* JOB
Rewrite the lines of the material from the one containing "You are a computer-use" through the end of the material, inclusive, with "dropdown" swapped for "menu" and nothing else changed. Omit the pictures from your answer.

[Rows of pointing data]
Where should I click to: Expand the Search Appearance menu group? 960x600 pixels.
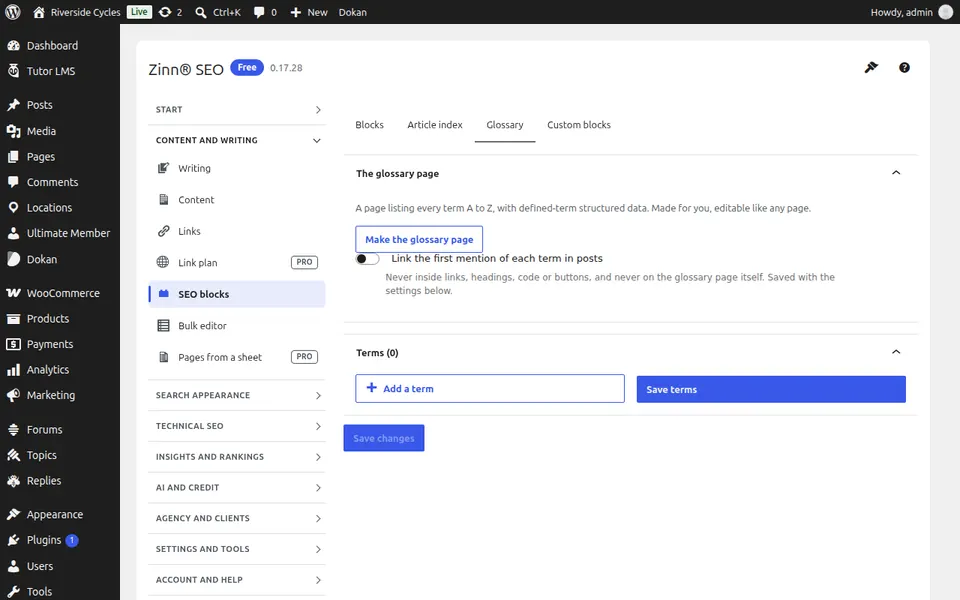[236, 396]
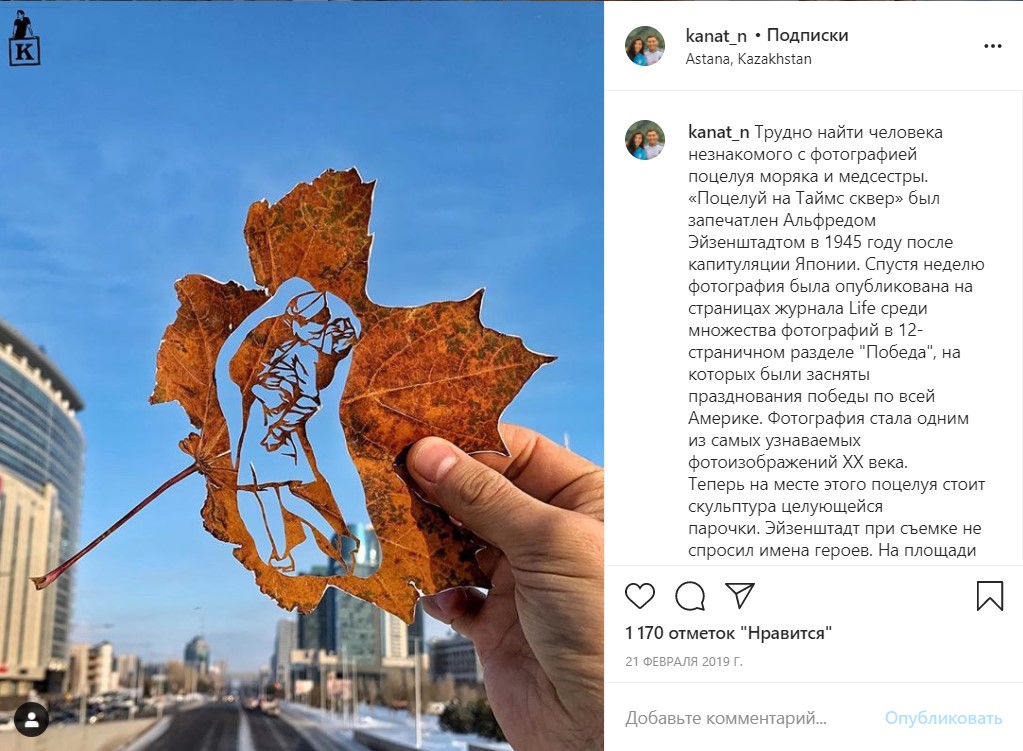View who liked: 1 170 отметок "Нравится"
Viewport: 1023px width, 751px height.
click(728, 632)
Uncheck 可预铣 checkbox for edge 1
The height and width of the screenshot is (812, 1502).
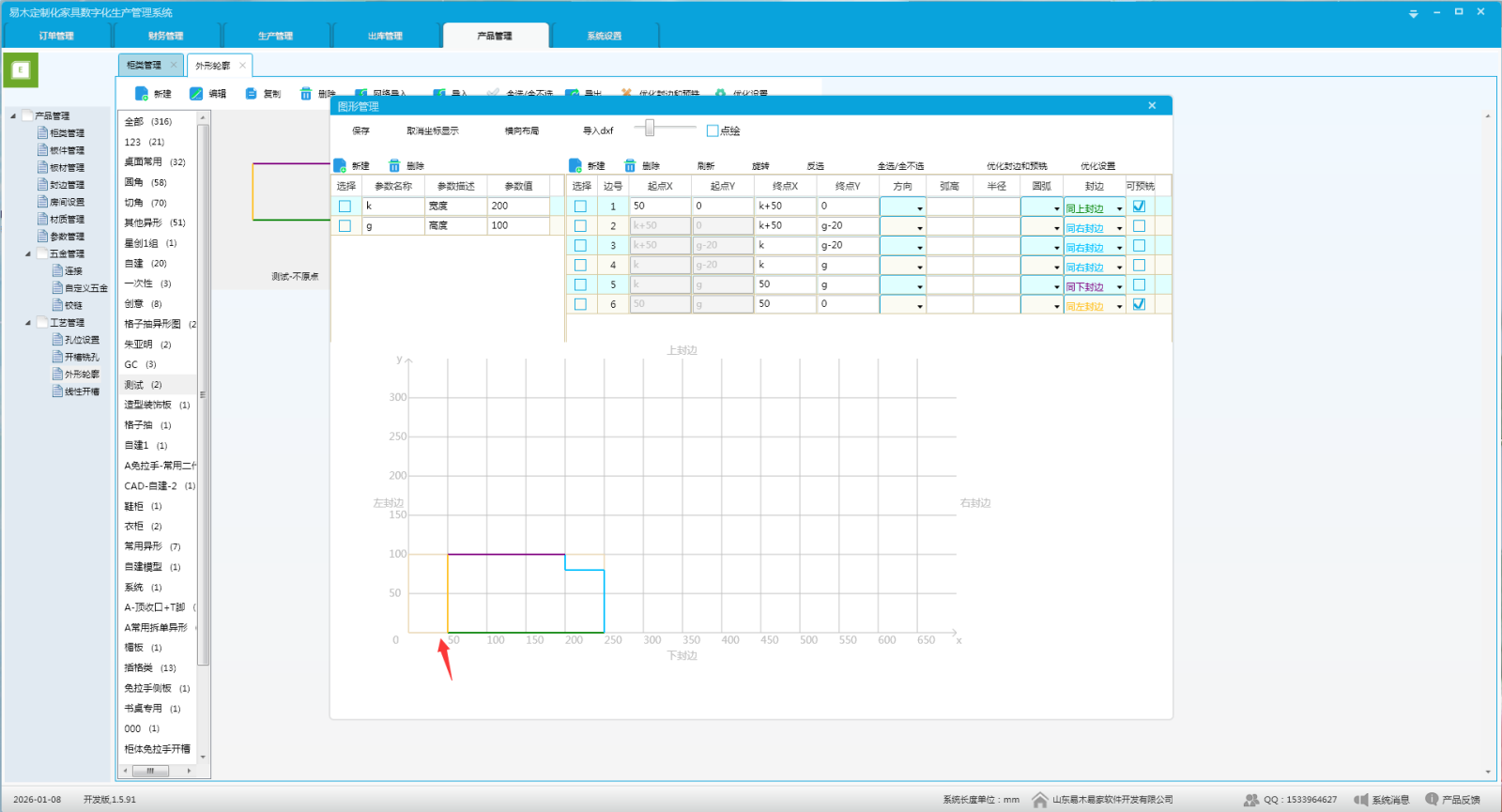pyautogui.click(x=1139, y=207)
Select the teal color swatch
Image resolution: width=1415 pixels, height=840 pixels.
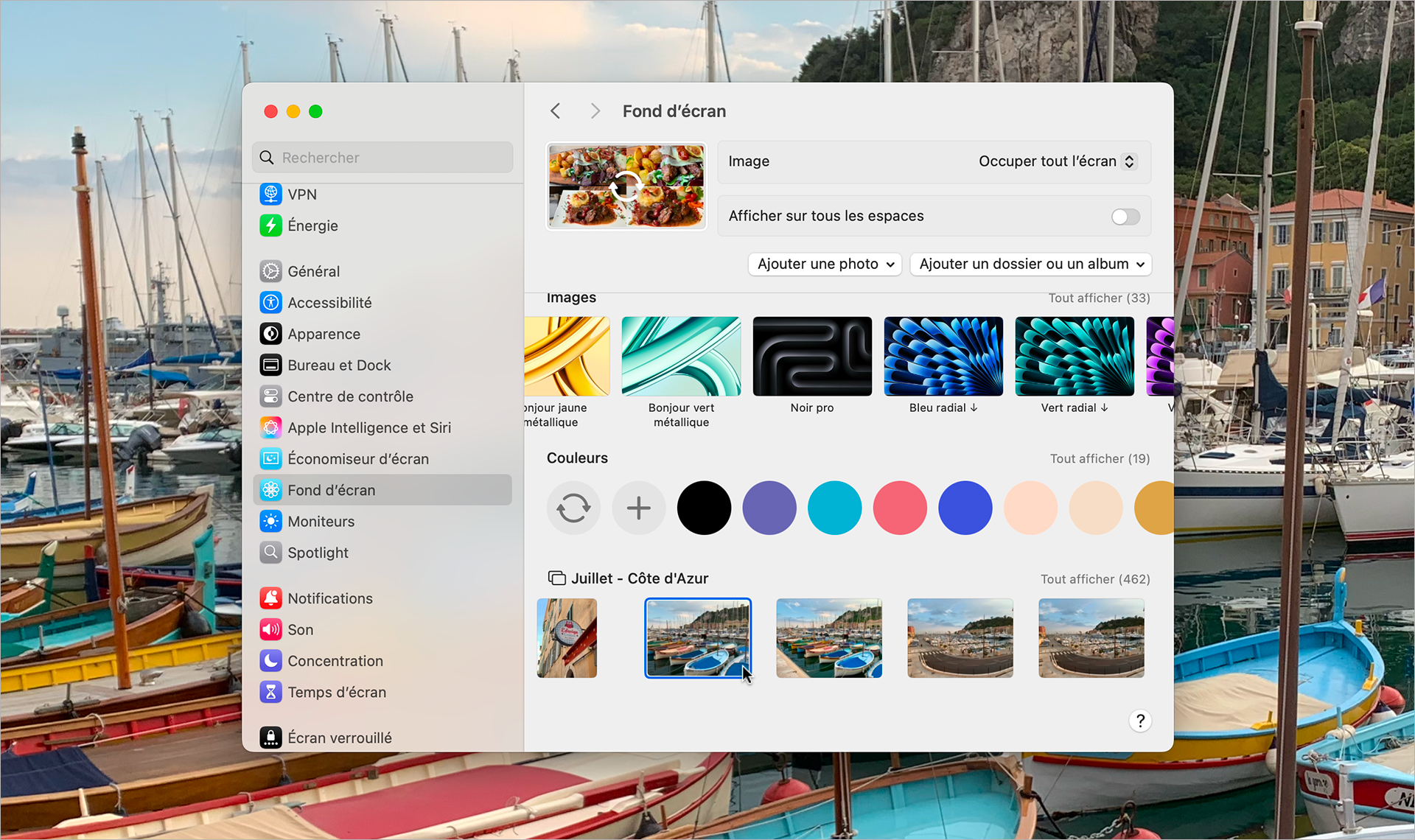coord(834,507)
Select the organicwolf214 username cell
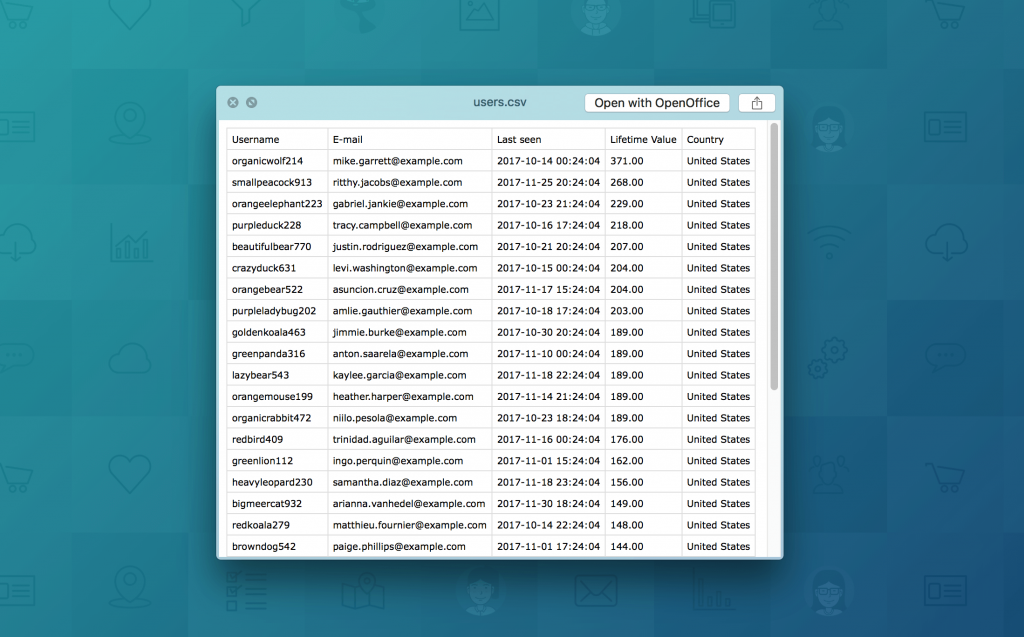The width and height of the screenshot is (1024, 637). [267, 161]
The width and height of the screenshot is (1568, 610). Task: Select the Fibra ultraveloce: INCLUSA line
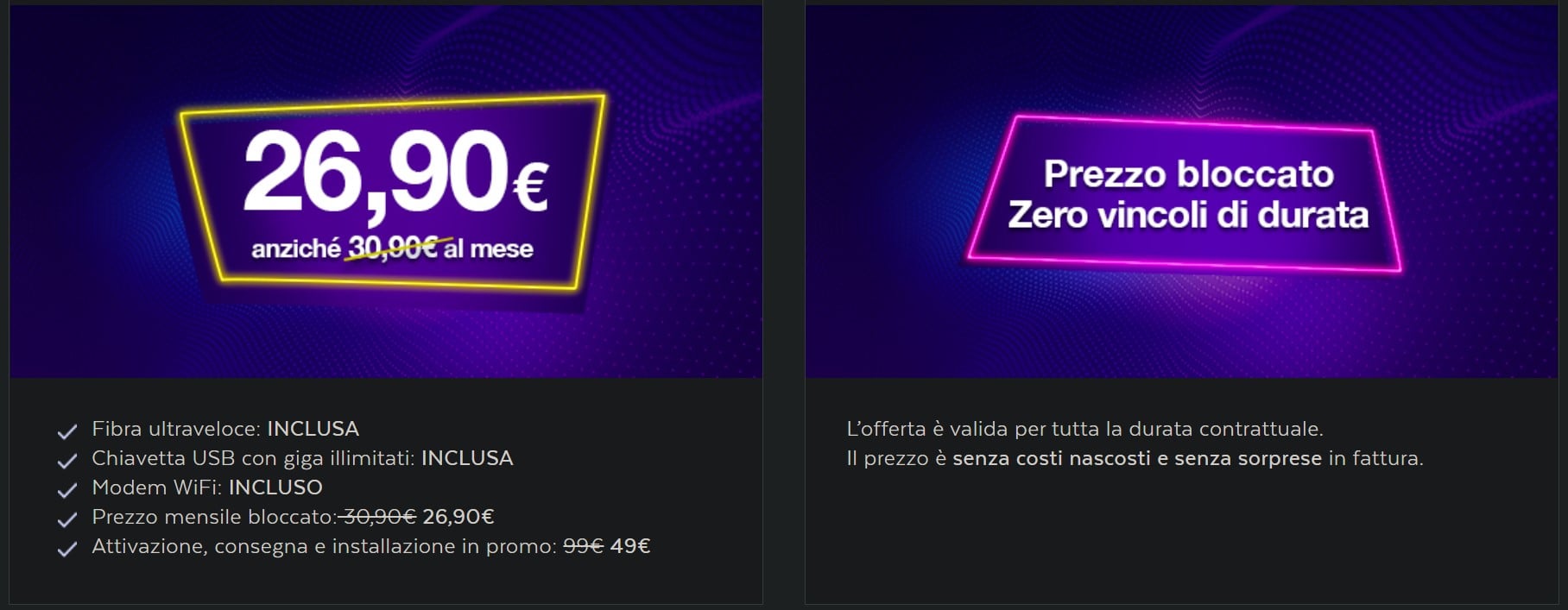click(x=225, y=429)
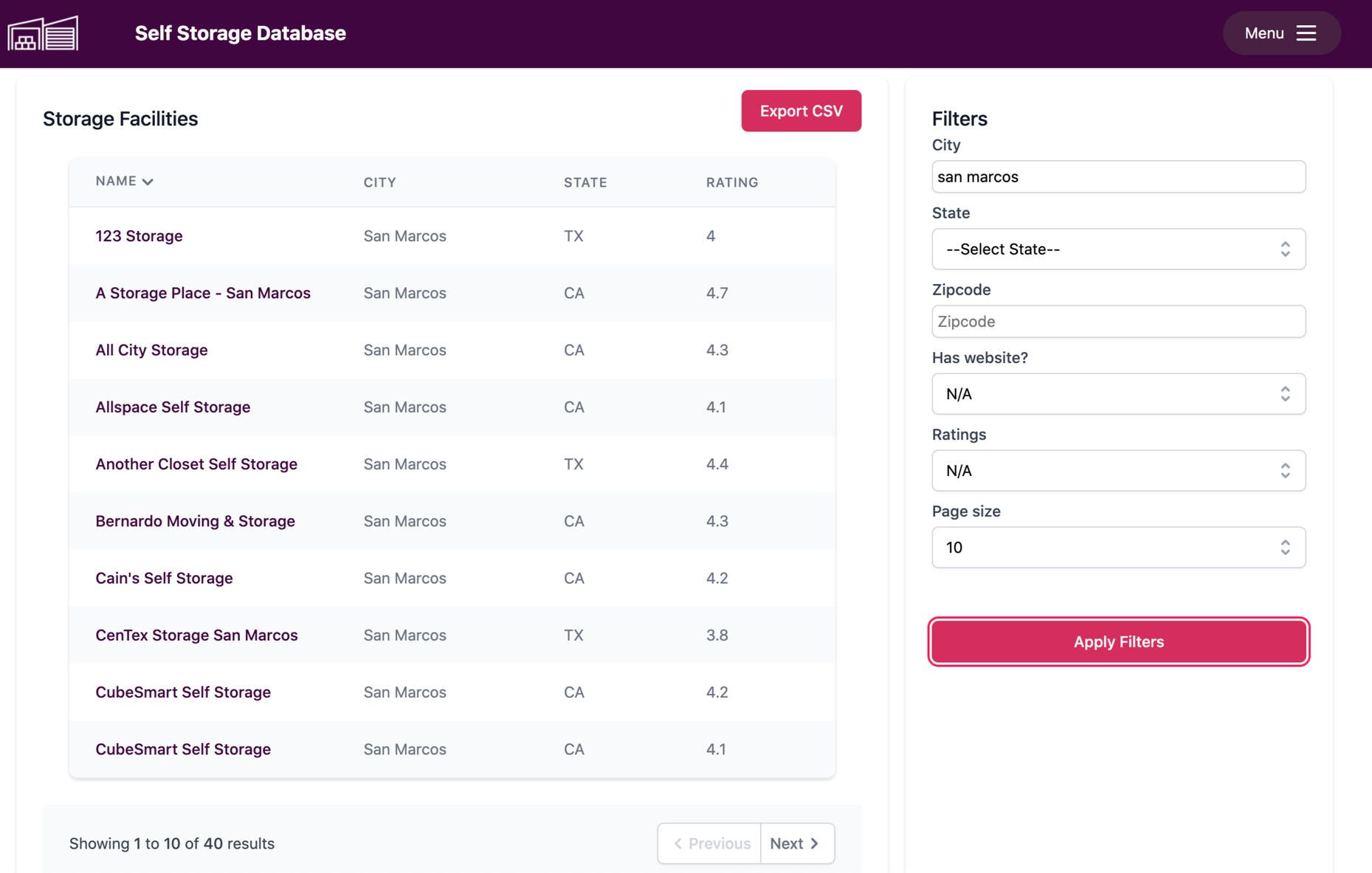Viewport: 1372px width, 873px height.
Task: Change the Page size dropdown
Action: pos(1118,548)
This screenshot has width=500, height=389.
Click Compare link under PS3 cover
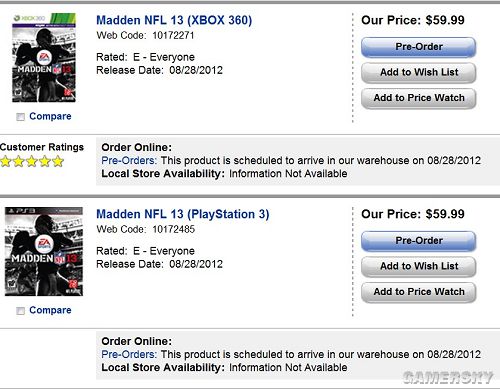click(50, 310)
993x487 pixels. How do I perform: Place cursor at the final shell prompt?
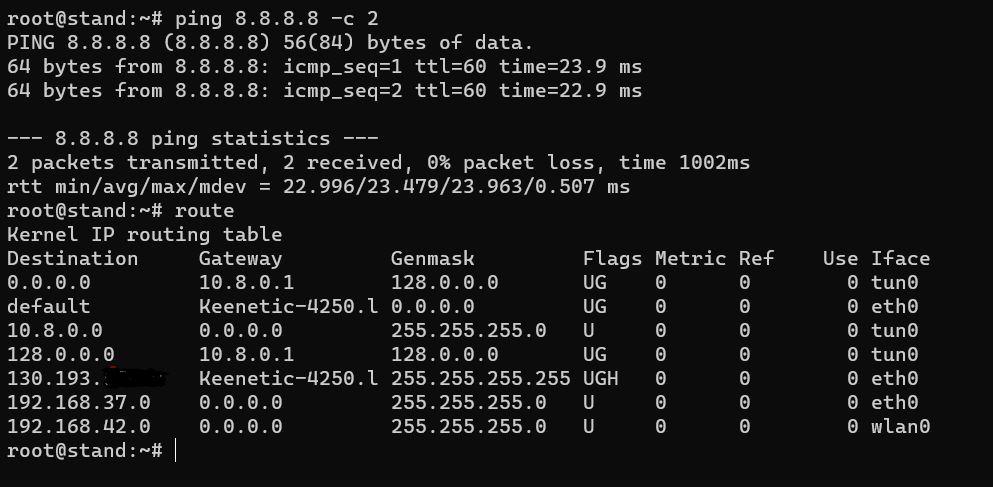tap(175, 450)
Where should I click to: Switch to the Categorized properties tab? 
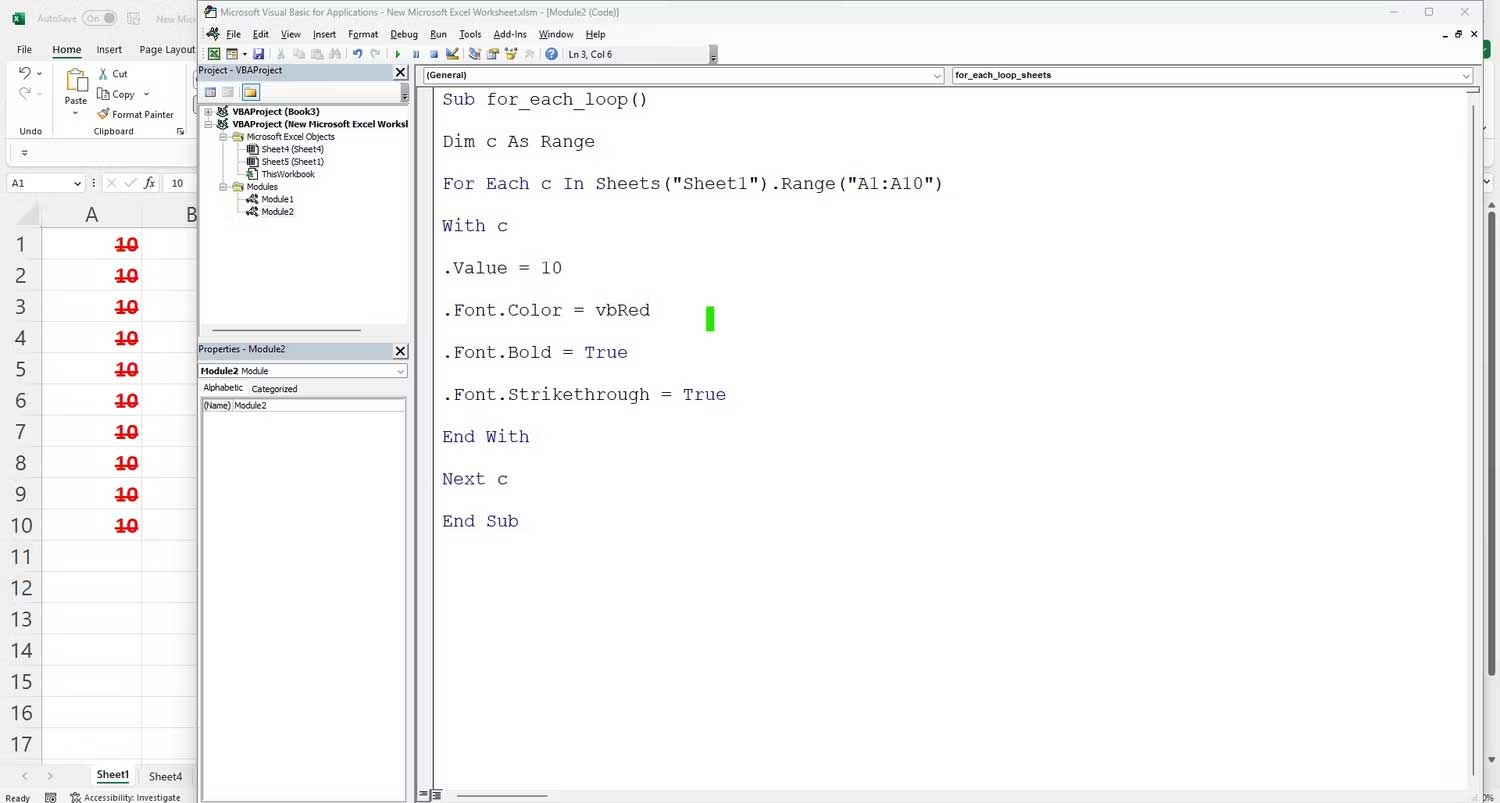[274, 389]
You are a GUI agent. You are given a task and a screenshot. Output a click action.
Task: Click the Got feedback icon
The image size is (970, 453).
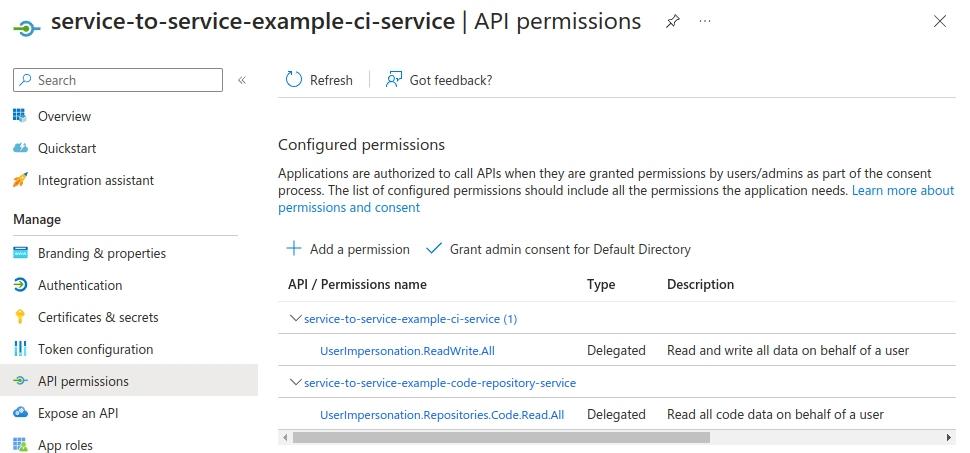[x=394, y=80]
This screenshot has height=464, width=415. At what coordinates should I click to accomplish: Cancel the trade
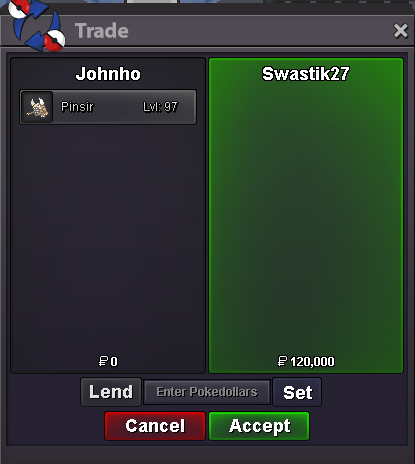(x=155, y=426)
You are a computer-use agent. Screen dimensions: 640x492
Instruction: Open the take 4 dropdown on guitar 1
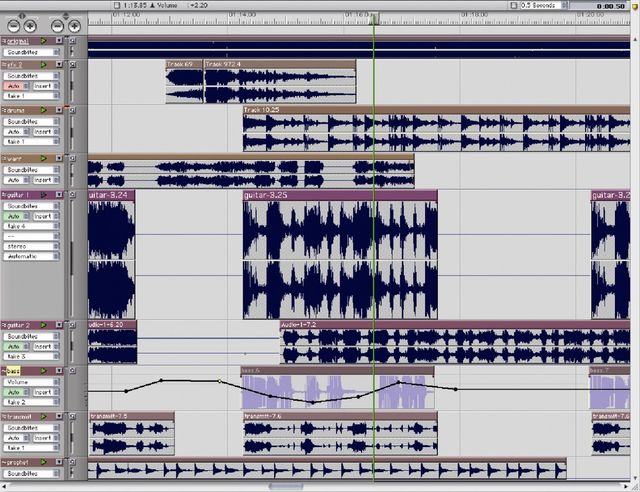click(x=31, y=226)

* SOLUTION
You are a computer-use agent. Screen dimensions: 640x492
Instruction: Open the take 4 menu on guitar 1
click(x=31, y=226)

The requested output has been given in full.